[Opening EXERCISE PASSAGE section]

Dalcom is lucky. Almost 50% of the company’s POS revenue comes from hardware sales, with the remaining 50% split between software sales and service. Many VARs earn much less revenue from hardware. Greene understands this fact, which is why he has put so much work into developing and promoting the company’s help desk and break/fix managed services.

For break/fix repair services, Dalcom has technicians who are dispatched from its headquarters in Greensboro, NC, and three other remote offices. These technicians cover customers in NC, SC, VA, WV, and TN. The company’s plan is to add more of these technicians this year. Greene says he has no formal plans to become a national service center, although he will always consider adding service capabilities outside the current geography as customer demand requires it.

During the past few years, Dalcom has achieved the label of servicing partner with some of its POS vendors, which has boosted the company’s credibility. If a Dalcom technician can’t fix a product or if the product is under warranty, Dalcom coordinates the whole return process for the customer. For IBM and NCR products, Dalcom sells service contracts through ScanSource. “Our customers appreciate knowing that no matter what the repair or problem, they only need to make one call to us, and we will manage all of the details,” Greene says.

Enhance Your Help Desk Capabilities
Growth is also in the works for Dalcom’s help desk, which was started in 2002. The company plans to add three more full-time help desk employees this year. “We normally have five or six employees working the help desk each day,” explains Tim Lindsay, VP of sales and marketing at Dalcom. “When help desk employees aren’t on the phone, they are often helping stage current projects being prepared for clients. Since we’re a small business, everyone is really a help desk employee. We’re all trained for that kind of job, and most of the employees we hire have experience in the retail market.”

Dalcom offers two levels of help desk support. Level 1 is direct-to-store support in which stores call directly into Dalcom’s help desk. This level is perfect for retailers that don’t have an internal IT staff to diagnose problems. Level 2 is help-desk- to-help-desk support, in which a store calls its own central support center, which performs some level of diagnosis. If the problem persists, the central support center calls Dalcom’s help desk for final resolution.

[Closing EXERCISE PASSAGE section]

### PROBLEMS AND TASKS
#1 Rewrite the passage on Dalcom from "Dalcom is lucky." to "break/fix managed services.", putting "equipment" in place of "hardware".
#2 Extend the passage on Dalcom with the next part, picking up after its final sentence.

[Opening INFORMATION section]

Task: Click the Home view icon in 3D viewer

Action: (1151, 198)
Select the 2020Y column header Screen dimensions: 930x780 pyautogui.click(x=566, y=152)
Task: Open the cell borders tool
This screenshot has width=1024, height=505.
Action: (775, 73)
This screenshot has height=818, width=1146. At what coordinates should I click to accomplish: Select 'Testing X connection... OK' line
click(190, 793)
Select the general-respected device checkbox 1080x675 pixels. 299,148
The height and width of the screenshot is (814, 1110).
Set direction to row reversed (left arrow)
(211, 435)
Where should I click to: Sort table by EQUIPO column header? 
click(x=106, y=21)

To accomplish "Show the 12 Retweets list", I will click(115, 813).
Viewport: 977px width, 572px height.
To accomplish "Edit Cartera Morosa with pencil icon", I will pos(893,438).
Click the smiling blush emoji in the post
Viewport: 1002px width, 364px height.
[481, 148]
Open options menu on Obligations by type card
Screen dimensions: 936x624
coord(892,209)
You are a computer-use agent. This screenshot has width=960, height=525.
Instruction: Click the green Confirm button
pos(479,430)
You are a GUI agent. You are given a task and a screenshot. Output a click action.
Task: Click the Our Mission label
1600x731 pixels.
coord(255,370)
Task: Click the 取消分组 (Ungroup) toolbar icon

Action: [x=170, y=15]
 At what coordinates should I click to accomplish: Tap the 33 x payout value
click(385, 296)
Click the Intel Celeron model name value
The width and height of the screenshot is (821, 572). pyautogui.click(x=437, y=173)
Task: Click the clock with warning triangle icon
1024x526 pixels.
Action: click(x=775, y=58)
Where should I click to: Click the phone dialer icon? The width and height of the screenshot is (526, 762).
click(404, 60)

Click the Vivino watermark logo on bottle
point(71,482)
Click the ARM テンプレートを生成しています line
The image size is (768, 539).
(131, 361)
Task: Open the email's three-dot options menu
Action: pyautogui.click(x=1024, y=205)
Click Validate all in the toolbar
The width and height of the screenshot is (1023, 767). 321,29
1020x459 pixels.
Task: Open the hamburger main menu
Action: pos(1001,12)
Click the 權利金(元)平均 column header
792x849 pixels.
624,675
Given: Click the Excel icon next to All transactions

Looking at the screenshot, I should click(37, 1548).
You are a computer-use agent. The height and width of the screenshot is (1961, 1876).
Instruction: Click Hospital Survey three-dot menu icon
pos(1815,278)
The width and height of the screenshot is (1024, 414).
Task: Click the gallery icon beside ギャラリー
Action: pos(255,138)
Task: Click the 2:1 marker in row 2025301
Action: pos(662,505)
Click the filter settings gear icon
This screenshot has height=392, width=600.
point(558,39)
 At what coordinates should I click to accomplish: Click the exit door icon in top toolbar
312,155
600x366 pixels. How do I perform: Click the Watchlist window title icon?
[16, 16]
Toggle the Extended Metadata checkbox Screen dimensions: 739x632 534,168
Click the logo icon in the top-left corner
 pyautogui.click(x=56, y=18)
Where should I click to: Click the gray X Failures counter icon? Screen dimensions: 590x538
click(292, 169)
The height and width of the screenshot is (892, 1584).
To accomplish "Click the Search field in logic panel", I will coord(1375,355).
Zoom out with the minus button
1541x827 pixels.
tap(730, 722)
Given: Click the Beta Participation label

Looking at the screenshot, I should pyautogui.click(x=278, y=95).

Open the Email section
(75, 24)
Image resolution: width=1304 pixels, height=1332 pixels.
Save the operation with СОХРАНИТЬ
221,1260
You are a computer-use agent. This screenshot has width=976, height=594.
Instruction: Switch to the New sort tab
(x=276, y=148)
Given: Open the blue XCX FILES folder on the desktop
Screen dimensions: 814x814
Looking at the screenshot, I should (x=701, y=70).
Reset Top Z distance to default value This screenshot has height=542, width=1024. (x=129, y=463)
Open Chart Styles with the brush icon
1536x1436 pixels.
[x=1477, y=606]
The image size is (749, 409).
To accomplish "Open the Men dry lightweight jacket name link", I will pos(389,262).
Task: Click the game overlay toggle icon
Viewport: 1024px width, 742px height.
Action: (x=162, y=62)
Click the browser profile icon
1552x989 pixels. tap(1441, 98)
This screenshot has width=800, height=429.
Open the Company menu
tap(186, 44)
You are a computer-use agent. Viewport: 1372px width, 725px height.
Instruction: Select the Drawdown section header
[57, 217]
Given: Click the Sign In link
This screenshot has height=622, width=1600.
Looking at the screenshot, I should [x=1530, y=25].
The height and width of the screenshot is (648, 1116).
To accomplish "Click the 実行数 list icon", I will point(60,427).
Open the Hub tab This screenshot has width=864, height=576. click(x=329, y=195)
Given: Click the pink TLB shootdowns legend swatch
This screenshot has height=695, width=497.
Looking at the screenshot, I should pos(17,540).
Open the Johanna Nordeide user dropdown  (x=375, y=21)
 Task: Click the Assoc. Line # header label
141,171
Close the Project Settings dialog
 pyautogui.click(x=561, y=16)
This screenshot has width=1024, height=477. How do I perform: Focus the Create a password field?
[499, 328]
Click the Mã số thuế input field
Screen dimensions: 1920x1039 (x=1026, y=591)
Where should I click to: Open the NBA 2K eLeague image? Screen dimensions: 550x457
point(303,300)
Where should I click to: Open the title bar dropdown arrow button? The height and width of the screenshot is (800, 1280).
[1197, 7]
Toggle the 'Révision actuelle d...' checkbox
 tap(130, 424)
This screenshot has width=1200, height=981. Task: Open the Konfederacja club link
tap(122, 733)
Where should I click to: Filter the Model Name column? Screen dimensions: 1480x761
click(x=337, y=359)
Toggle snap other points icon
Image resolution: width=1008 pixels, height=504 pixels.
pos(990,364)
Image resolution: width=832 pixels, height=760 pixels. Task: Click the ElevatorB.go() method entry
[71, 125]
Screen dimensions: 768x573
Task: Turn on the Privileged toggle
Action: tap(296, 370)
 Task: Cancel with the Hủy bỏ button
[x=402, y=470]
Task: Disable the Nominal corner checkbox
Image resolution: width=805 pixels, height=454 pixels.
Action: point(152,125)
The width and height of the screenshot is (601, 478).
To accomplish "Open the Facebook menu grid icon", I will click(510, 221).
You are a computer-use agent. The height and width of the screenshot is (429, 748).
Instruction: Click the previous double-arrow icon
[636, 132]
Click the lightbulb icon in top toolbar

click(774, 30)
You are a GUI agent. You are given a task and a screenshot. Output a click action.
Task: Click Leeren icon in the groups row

[Closing INFORMATION section]

### ANSWERS BELOW
#1
Dalcom is lucky. Almost 50% of the company’s POS revenue comes from equipment sales, with the remaining 50% split between software sales and service. Many VARs earn much less revenue from equipment. Greene understands this fact, which is why he has put so much work into developing and promoting the company’s help desk and break/fix managed services.

#2
Lindsay says Monday is the busiest day for the help desk, and the most common calls concern a credit card connection that is down, a crashed hard drive, or an OS error. The help desk personnel troubleshoot the problems by connecting to the users’ systems using remote control software such as PC Anywhere, VNC, or Remote Desktop. If the problem is hardware related, a technician is dispatched to the site. Lindsay says, though, that the majority of problems are fixed over the phone or via remote access. “Having our help desk open 24/7 shows our clients we are committed to solving their problems. By developing that kind of trust, our clients are more likely to spend more of their IT dollars with us and to recommend us to other clients.”

Refocus Your POS Sales Approach
In addition to focusing on building its help desk and break/fix services, Dalcom needed some changes to its sales strategy and workforce. In the early days of the company, certain employees would focus on selling for an extended period of time and follow that up with an intense period of installing the recently sold systems. During the installation phase, though, the selling would stop.

When Lindsay joined the company in January 2006, there was only one person assigned to full-time sales. Now, the two of them are focused on sales, and the plan is to add additional experienced salespeople dedicated to the company’s key markets. Lindsay also plans to develop a formal marketing plan to help boost the leads the company receives from vendors and word of mouth. That plan, the additional service and sales employees, and the company’s POS software packages are what Greene says will help his company grow by $2 million this year. “Our biggest challenge is finding enough qualified employees in this specialized type of business to handle our rapid growth,” he concludes.